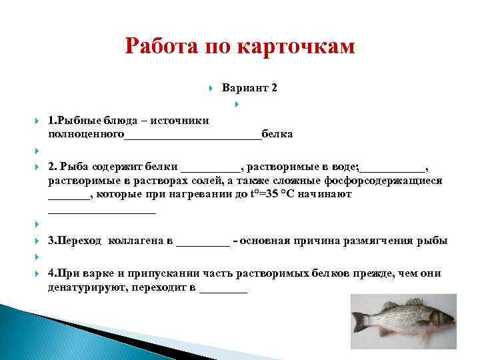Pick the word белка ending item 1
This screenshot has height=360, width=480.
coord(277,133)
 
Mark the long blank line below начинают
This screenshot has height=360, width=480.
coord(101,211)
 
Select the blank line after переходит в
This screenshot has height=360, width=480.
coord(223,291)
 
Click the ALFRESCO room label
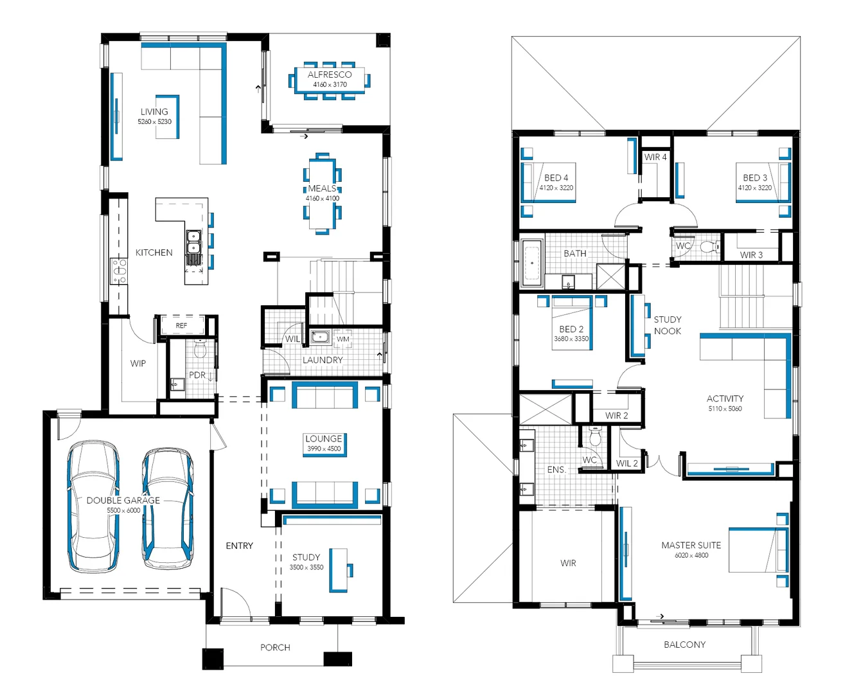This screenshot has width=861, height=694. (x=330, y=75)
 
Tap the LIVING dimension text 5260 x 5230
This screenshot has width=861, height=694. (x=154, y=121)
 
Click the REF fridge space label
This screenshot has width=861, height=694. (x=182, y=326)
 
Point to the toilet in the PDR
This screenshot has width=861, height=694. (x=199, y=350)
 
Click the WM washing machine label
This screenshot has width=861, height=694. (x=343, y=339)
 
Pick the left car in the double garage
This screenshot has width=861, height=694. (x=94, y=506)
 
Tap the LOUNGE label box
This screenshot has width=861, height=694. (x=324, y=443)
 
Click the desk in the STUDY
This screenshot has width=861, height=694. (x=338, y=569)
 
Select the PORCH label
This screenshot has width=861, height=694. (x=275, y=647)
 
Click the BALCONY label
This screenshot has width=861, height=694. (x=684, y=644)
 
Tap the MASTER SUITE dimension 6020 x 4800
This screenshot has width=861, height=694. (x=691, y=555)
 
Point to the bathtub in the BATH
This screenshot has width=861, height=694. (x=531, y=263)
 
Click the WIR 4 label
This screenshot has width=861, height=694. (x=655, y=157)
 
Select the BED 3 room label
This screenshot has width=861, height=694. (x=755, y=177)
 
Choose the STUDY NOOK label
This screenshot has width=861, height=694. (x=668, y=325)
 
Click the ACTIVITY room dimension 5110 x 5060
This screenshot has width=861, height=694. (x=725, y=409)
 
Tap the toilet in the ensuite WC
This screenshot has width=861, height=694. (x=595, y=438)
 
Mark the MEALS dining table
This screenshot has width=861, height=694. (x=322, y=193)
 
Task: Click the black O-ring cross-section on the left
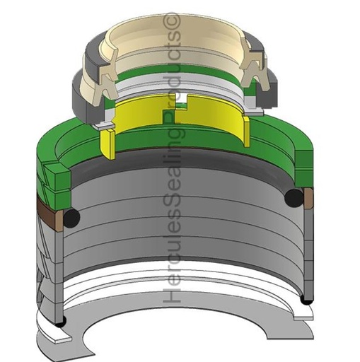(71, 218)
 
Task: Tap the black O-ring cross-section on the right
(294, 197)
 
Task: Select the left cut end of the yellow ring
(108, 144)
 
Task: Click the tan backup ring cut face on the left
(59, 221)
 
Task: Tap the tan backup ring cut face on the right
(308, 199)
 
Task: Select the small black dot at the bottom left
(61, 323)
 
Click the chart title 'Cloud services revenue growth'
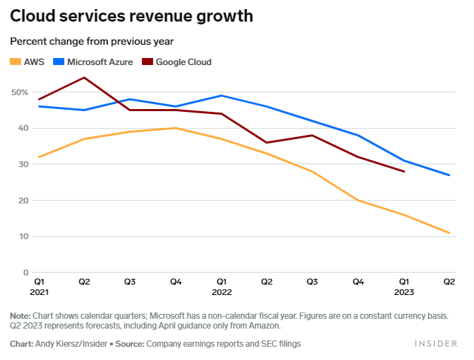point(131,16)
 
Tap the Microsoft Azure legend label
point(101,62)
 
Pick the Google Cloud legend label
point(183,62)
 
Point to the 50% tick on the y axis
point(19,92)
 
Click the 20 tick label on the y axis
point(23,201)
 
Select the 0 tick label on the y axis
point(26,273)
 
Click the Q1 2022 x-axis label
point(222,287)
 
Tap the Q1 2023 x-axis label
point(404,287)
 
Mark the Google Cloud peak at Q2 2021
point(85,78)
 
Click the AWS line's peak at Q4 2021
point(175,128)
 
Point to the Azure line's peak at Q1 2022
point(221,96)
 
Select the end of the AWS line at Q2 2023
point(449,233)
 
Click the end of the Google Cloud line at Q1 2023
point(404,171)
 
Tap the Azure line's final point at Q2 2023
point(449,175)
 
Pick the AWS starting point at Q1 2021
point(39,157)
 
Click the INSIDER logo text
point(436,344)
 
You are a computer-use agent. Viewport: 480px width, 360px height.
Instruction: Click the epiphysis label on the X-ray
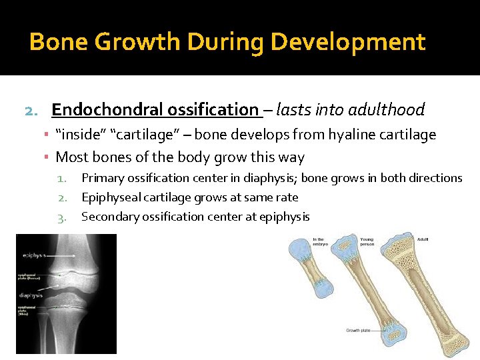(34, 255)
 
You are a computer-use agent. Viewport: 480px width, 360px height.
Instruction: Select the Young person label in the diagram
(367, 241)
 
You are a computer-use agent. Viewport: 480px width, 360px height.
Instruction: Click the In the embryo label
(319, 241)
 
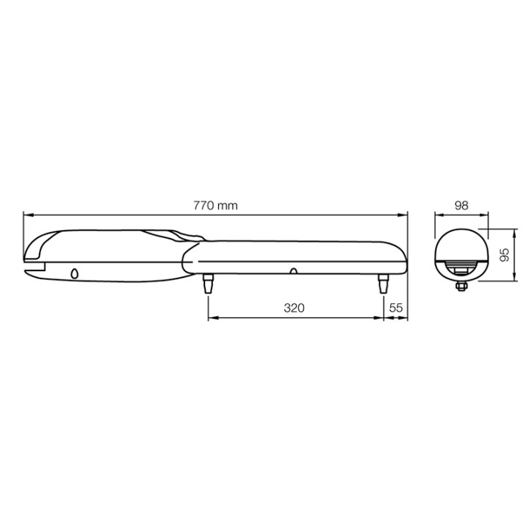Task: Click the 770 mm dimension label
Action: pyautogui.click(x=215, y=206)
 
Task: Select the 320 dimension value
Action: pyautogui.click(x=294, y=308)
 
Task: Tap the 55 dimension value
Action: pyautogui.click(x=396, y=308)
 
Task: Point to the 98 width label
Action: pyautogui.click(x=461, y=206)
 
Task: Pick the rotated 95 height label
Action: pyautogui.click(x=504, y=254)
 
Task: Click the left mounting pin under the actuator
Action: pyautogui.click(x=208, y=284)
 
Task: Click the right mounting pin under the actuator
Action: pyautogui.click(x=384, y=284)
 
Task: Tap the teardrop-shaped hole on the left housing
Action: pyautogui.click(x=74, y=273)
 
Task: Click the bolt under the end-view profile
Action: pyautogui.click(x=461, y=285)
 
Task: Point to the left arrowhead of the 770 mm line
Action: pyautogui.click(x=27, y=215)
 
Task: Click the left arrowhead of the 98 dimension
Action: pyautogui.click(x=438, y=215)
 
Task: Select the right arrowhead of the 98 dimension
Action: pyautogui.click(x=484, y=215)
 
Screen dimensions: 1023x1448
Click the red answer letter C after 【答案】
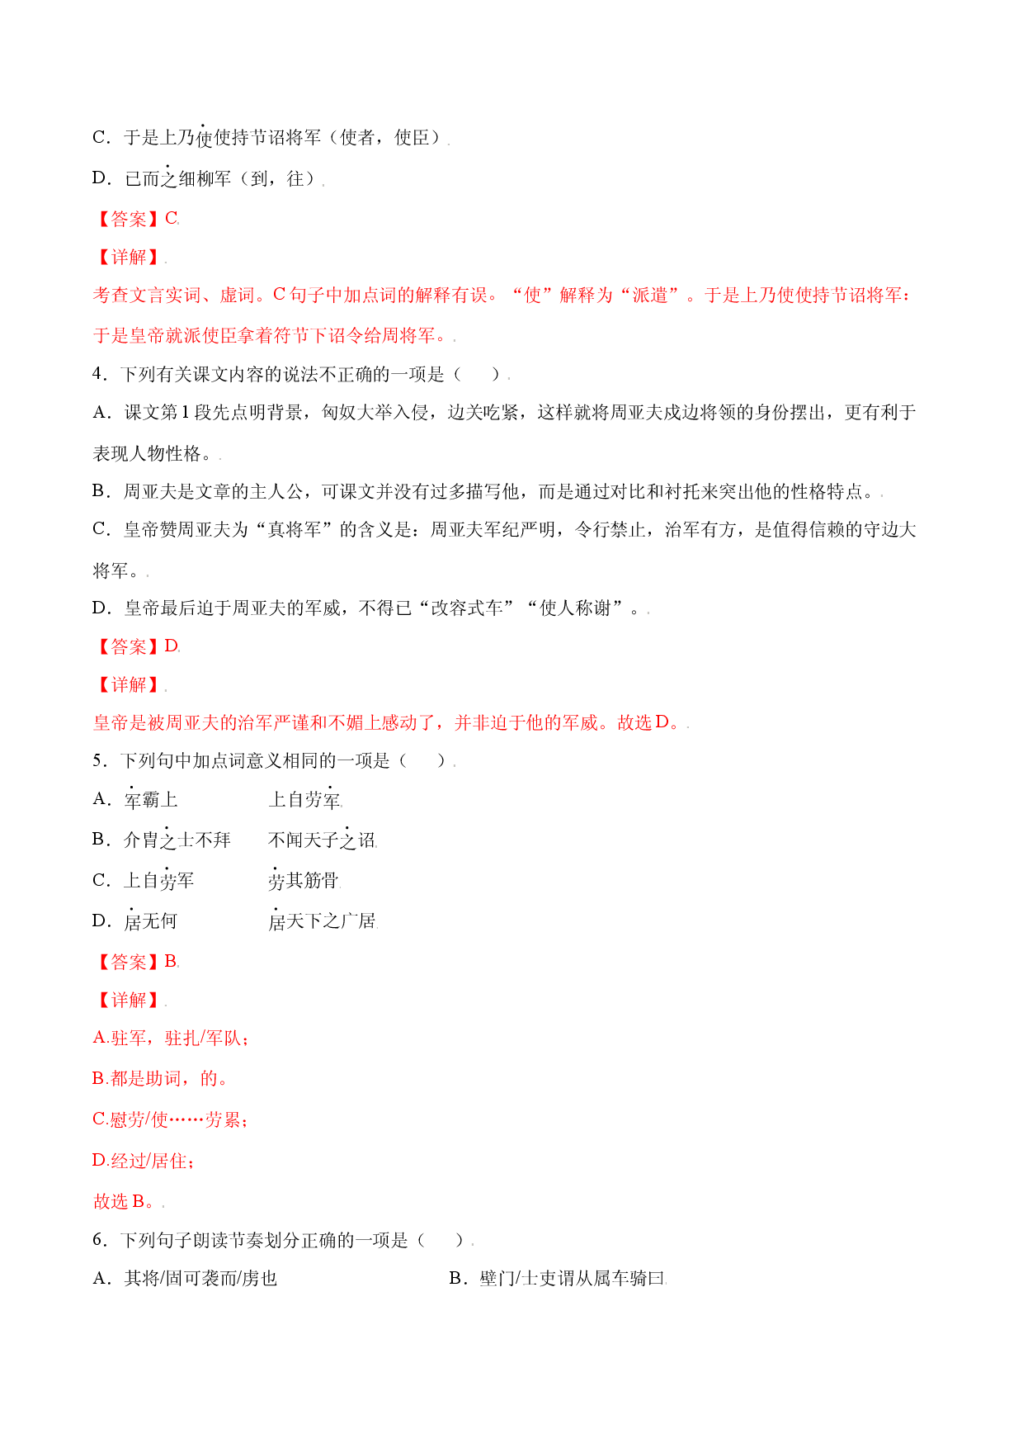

Goal — Return each line from the records above that contains the string "Action".

Task answer —
Action: pyautogui.click(x=215, y=206)
Action: pyautogui.click(x=294, y=308)
Action: pyautogui.click(x=396, y=308)
Action: pyautogui.click(x=461, y=206)
Action: pyautogui.click(x=504, y=254)
Action: pyautogui.click(x=208, y=284)
Action: pyautogui.click(x=384, y=284)
Action: pyautogui.click(x=74, y=273)
Action: pyautogui.click(x=461, y=285)
Action: pyautogui.click(x=27, y=215)
Action: pyautogui.click(x=438, y=215)
Action: pyautogui.click(x=484, y=215)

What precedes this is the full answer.